EDITOR’S NOTE: Have a burning sensation? Consult your doctor. Have a burning question for Matt Labash? Submit it here.

Dear Matt, Since the Boston Marathon bombings, I’ve heard many commentators say that we should not let this one incident color how we feel about Islam. Has it changed how you feel about Islam? — Sharon K.

Ahhh, I see what I’m supposed to do here: rise to the bait. To slake the bloodlust of Judeo-Christian troglodytes by taking some Muslim scalp. That’s how it works, right? They send one of ours to the morgue, we send one of theirs to death row. They take three of ours with a pressure-cooker in a backpack, we take two of theirs with some highly charged words in a faux-advice column.

But if you came here to see me set flame to the Religion of Peace ®, then I’m afraid you’ve come to the wrong place. For as Jesus Himself said in the Sermon on the Mount, “Slay the idolaters wherever you find them, and take them captive and besiege them and lie in wait for them in every ambush.” Wait, strike that. Got the holy books from my comparative religion class mixed up again. Turns out that was the Quran. It was Jesus who actually said, “Blessed are the cheesemakers.”

The point here is that we needn’t let a few bad apples spoil the bunch. We all have some difficult patches to account for in our holy books. And religions don’t kill people – individuals do. True, if you watch the regular vanilla news, as opposed to say, reading CAIR press releases or David Sirota columns in Salon, it might not have escaped your notice that most of the extracurricular killing of innocents for its own sake seems to happen under the banner of the Religion of Peace ® . Which is not so much an Islamo-problem, as a problem of scale.

The National Counterterrorism Center’s 2011 numbers demonstrated that about 70 percent of the world’s 12,533 terrorist murders that year were committed by Sunni Muslim terrorists. There are about 1.6 billion Muslims in the world, and there are nearly 7 billion people in the world, proper. So sure, Muslims are punching above their weight, terrorism-wise (70 percent of terrorist acts are attributable to those murdering in the name of a religion subscribed to by 23 percent of the world). It’s enough to make us ecumenically-minded types wonder when Christians, Jews, Hindus and Buddhists are going to get off their fat asses and pitch in a little. (Islamic cultures throughout the ages are already responsible for pioneering astronomy, algebra and filicidal honor killings — do they have to do everything around here?)

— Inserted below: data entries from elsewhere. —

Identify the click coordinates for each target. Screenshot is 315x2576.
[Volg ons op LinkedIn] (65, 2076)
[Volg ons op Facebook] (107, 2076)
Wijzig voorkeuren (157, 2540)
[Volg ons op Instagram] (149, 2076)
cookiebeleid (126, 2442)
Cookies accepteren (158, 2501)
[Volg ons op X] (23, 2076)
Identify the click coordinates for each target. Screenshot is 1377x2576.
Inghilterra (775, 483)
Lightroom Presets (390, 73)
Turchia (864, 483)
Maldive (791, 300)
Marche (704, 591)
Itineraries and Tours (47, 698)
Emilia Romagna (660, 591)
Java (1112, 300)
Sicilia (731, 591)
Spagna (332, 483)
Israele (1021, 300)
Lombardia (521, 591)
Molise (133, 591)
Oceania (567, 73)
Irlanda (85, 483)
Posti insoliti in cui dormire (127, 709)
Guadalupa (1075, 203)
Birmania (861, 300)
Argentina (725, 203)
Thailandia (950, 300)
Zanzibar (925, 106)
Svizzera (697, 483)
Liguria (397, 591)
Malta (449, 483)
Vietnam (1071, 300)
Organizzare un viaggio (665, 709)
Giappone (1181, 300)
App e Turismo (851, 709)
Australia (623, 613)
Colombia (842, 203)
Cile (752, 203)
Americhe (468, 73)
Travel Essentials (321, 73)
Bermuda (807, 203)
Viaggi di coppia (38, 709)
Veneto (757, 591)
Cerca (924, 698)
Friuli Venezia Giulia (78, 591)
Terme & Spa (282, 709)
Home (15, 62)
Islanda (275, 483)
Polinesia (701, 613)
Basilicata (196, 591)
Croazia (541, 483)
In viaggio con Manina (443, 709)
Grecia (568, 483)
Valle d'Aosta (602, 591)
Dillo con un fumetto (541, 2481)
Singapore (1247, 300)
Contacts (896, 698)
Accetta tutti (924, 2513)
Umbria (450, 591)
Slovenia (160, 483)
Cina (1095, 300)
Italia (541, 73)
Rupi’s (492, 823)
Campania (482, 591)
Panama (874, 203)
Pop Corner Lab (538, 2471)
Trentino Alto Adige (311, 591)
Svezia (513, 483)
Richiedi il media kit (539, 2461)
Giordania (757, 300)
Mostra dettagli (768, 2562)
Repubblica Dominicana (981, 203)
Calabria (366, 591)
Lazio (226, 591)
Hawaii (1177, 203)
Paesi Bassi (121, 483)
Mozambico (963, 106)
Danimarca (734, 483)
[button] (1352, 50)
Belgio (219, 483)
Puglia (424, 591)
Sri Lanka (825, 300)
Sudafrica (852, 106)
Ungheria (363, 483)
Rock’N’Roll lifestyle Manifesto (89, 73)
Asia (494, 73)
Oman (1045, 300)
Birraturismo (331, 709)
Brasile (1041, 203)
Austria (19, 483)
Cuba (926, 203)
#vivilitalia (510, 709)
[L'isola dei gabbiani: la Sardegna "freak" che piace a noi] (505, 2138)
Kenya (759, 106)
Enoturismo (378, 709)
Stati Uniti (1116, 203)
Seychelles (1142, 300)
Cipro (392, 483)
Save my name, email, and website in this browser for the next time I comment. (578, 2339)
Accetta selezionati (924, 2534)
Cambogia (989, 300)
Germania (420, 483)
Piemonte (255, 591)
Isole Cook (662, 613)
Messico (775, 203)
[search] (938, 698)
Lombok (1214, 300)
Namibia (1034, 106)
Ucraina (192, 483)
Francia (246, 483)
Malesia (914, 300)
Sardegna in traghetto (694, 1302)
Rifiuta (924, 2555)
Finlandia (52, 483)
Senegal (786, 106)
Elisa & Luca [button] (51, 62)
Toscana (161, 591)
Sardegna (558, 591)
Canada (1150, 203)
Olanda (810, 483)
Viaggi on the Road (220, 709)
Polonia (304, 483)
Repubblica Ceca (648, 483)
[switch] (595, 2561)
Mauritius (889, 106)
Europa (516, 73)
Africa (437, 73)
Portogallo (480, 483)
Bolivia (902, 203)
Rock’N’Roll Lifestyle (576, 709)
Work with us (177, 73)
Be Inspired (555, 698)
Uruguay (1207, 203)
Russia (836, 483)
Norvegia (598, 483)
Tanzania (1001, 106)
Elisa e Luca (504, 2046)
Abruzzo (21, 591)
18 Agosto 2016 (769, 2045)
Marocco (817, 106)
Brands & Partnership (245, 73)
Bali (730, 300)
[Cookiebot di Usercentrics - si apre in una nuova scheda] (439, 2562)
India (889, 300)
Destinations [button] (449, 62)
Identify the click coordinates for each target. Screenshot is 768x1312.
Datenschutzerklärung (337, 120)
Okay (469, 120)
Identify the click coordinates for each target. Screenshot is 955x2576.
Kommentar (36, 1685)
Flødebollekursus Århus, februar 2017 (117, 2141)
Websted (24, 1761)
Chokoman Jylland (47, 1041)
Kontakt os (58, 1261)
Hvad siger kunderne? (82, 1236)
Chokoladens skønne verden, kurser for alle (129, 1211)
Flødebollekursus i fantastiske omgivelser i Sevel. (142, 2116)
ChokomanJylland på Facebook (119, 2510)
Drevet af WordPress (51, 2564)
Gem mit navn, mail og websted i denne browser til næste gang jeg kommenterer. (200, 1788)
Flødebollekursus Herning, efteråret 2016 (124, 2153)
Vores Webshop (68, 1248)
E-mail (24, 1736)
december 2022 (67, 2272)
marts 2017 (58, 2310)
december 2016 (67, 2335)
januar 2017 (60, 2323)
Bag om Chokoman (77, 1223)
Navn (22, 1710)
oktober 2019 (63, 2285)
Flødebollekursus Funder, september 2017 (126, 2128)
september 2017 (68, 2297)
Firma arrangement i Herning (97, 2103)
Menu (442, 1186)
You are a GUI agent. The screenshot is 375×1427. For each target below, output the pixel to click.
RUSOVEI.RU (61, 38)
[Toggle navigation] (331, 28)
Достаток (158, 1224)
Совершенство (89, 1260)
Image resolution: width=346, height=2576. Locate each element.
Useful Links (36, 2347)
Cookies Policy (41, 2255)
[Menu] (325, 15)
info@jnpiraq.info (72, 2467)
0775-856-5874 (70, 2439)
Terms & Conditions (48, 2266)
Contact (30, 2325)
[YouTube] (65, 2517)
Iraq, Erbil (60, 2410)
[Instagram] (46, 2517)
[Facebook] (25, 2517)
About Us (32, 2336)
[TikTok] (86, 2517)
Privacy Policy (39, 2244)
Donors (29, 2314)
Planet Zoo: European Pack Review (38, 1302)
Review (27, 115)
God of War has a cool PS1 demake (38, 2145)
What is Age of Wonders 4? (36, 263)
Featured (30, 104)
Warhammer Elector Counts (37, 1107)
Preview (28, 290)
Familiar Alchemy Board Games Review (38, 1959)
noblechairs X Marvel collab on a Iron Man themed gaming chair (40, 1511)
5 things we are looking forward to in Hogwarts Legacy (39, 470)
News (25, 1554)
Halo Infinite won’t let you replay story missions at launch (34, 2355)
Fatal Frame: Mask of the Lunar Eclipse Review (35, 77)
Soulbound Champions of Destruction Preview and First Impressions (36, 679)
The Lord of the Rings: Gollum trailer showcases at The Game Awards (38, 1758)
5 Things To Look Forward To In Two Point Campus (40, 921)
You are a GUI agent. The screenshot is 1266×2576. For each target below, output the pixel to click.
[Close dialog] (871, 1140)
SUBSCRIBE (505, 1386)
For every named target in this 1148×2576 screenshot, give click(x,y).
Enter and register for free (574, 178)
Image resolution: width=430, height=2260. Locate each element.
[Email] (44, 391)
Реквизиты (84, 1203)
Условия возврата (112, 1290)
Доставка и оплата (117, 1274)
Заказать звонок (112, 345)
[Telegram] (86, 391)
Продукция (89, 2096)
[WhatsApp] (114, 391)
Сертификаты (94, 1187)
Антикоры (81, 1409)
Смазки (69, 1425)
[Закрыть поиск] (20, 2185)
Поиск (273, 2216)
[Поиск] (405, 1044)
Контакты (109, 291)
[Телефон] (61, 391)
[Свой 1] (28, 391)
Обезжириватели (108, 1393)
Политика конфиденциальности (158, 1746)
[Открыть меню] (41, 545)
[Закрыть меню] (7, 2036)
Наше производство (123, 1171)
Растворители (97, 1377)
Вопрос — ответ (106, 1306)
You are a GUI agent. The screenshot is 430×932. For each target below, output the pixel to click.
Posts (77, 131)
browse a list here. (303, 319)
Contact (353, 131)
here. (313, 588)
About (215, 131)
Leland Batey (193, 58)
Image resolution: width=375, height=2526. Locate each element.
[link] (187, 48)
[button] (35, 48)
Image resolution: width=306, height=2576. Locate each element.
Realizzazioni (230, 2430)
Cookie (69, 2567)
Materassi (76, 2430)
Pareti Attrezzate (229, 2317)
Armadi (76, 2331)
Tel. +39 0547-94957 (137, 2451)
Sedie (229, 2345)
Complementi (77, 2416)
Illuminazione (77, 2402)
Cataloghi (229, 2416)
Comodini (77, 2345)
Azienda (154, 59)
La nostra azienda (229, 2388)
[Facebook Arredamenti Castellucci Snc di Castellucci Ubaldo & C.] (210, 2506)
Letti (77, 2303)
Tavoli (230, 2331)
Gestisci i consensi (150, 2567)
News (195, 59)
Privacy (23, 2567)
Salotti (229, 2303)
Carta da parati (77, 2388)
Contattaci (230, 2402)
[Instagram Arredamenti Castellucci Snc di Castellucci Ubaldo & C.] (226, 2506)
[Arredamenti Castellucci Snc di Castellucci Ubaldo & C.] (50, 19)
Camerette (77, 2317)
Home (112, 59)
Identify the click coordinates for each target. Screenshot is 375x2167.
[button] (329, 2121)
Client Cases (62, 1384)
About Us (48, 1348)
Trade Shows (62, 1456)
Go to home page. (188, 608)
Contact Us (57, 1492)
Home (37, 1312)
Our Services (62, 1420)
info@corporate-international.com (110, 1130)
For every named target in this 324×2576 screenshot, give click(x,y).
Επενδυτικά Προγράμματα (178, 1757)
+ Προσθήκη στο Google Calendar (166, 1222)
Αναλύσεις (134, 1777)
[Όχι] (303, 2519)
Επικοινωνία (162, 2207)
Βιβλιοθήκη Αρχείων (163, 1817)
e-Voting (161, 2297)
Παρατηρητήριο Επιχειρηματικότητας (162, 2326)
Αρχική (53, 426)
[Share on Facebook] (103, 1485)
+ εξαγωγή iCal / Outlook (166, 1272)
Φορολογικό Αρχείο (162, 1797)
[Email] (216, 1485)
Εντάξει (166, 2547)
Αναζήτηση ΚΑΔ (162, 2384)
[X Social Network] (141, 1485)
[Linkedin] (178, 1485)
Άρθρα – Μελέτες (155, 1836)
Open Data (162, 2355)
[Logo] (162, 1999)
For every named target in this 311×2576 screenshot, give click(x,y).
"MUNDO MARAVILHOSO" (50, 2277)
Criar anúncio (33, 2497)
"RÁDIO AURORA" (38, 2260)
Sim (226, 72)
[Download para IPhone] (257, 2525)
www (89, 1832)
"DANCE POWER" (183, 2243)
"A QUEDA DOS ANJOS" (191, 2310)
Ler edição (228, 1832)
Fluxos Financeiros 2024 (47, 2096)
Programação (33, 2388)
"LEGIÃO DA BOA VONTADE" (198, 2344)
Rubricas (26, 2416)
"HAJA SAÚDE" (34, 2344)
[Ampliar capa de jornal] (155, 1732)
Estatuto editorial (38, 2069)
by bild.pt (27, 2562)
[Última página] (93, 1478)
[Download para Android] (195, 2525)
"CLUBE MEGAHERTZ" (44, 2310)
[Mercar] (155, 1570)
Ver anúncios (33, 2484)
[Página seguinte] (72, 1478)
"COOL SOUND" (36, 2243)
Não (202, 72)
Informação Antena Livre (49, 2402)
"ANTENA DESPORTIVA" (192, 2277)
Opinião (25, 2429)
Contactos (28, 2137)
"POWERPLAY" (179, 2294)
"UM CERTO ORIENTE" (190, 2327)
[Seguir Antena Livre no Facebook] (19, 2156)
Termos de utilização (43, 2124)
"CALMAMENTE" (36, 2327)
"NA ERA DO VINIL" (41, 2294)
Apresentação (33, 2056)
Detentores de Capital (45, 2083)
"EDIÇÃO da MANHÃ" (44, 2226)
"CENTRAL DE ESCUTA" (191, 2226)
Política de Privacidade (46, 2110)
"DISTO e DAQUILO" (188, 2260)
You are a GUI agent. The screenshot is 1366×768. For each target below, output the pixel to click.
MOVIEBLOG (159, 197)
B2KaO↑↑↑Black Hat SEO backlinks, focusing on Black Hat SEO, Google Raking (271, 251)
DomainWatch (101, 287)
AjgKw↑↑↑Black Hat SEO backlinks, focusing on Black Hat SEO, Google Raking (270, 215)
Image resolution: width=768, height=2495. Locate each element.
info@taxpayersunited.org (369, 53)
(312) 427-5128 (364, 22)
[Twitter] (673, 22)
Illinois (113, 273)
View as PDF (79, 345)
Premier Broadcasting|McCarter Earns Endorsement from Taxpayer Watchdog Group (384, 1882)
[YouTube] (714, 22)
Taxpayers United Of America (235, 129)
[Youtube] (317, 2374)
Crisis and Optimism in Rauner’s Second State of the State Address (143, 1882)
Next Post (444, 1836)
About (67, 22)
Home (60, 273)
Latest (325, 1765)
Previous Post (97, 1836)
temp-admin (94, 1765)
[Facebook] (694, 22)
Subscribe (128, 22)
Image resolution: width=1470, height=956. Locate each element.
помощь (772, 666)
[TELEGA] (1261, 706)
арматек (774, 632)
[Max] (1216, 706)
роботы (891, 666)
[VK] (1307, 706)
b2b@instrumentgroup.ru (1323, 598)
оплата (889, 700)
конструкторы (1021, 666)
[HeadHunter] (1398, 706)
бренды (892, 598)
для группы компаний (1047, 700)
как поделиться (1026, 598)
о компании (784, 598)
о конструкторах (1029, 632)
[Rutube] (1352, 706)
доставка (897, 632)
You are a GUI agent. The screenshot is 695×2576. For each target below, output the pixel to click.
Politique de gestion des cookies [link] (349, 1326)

But that’s the short game. The long game is that if the Islamoterrorists ever have their way — subjugating the world and bringing it under one shiny, happy Caliphate — there’ll be fewer infidels to kill, and those ratios are bound to drop precipitously. Then, without Islam to kick around anymore, those Presbyterian extremists are going to have a lot of explaining to do. While Religion of Peace ® extremists can get back to more peaceable domestic enterprises, like throwing homosexuals off tall buildings or stoning adulterous 13-year-old girls in soccer stadiums. In their idealized future, killing 8-year-old boys watching their dad run a marathon through the streets of Boston will no longer be necessary.

So to answer your original question, no, it hasn’t changed how I feel about the Religion of Peace® at all.